After they graduated in 2006, they moved to Los Angeles in 2007 to help further Adam’s career in multimedia and film. Adam, a Ladysmith native, also has done music videos for the Eau Claire-based band The Daredevil Christopher Wright.
Eliza credits Adam with helping push her to be better and providing valuable artistic feedback, calling him her “creative partner.”
Eliza’s career took off after she began attending Society for Children’s Book Writers and Illustrators international conferences in Los Angeles. She won SCBWI awards in 2009, 2010 and 2011 and began making key professional contacts.
One of the awards was for a mentorship with Cecilia Yung, art director for Penguin. Yung was impressed with Eliza’s skills and work and invited Eliza to submit book ideas.
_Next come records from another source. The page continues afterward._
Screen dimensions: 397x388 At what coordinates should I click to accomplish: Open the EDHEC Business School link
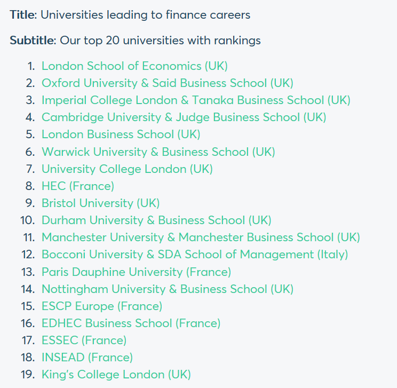(131, 323)
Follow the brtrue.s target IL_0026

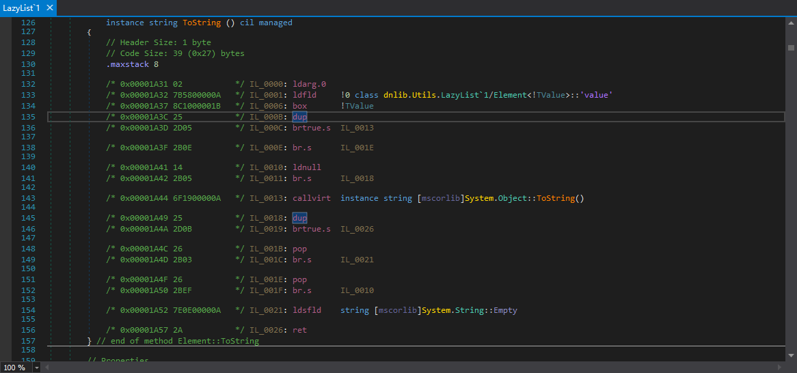coord(357,229)
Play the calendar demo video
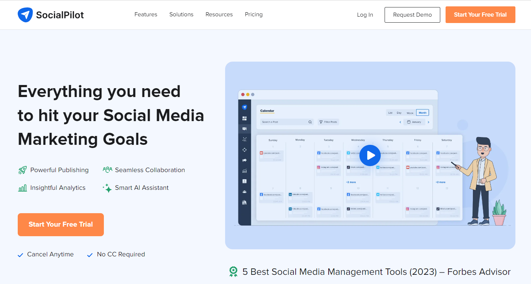Screen dimensions: 531x284 point(370,155)
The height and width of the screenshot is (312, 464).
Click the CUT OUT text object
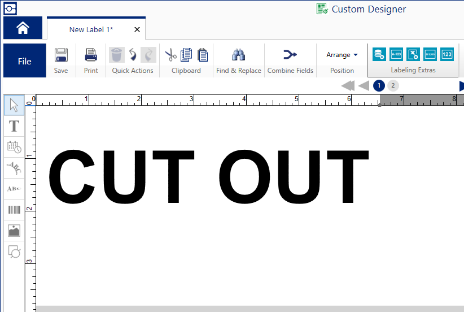209,177
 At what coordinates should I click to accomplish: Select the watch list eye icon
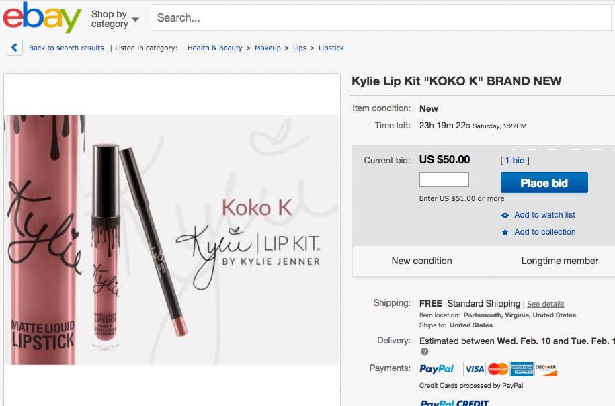[504, 214]
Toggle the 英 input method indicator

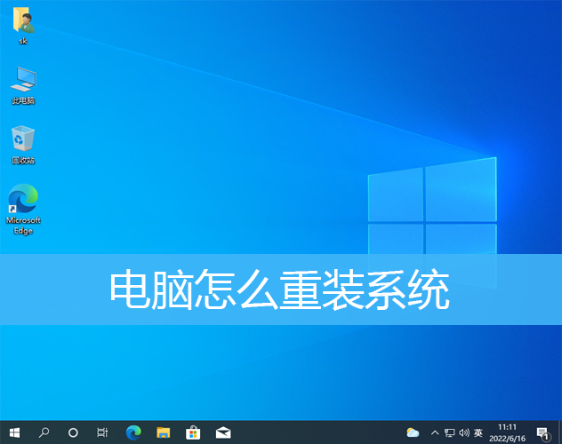click(x=478, y=432)
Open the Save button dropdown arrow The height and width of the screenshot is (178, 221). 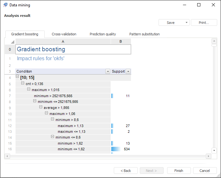click(x=186, y=23)
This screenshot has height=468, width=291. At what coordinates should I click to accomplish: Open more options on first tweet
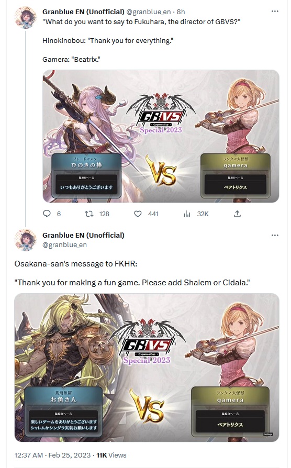pyautogui.click(x=275, y=12)
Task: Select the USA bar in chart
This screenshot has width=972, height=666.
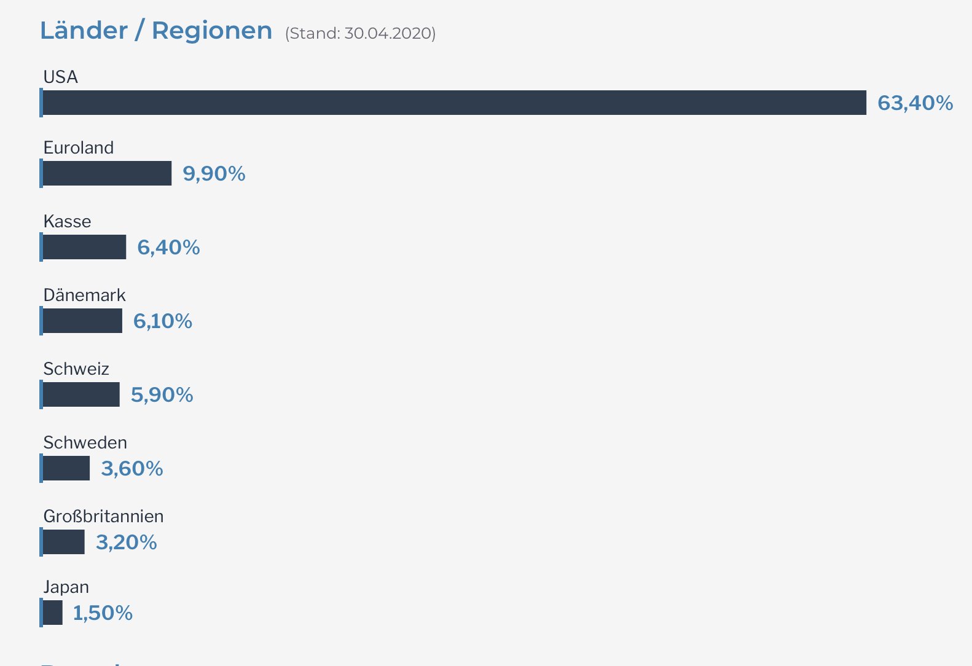Action: (453, 103)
Her first proposal was for “Miss Maple’s Seeds,” which editor Nancy Paulsen loved.
The process from book inception to publication took two years, with “Miss Maple’s Seeds” coming out April 4. Eliza created 28 full-color, richly detailed drawings for the book.
Eliza did the initial work on “Miss Maple’s Seeds” while back home in northern Wisconsin for a few months house-sitting for family friends. No seeds were flying — it was midwinter — but she used the experience of being holed up in the snowdrifts as a writing retreat, she said.
She already has a contract for a second book with Nancy Paulsen/Penguin.
Since 2011 Eliza, who has an agent, also has worked full time as an independent illustrator. Her work will grace the cover of a middle grade novel, “Doll Bones,” by Holly Black, another New York Times best-selling author.
“Doll Bones,” from Simon & Schuster, is scheduled for release in early May. It includes 12 chapter drawings by Eliza.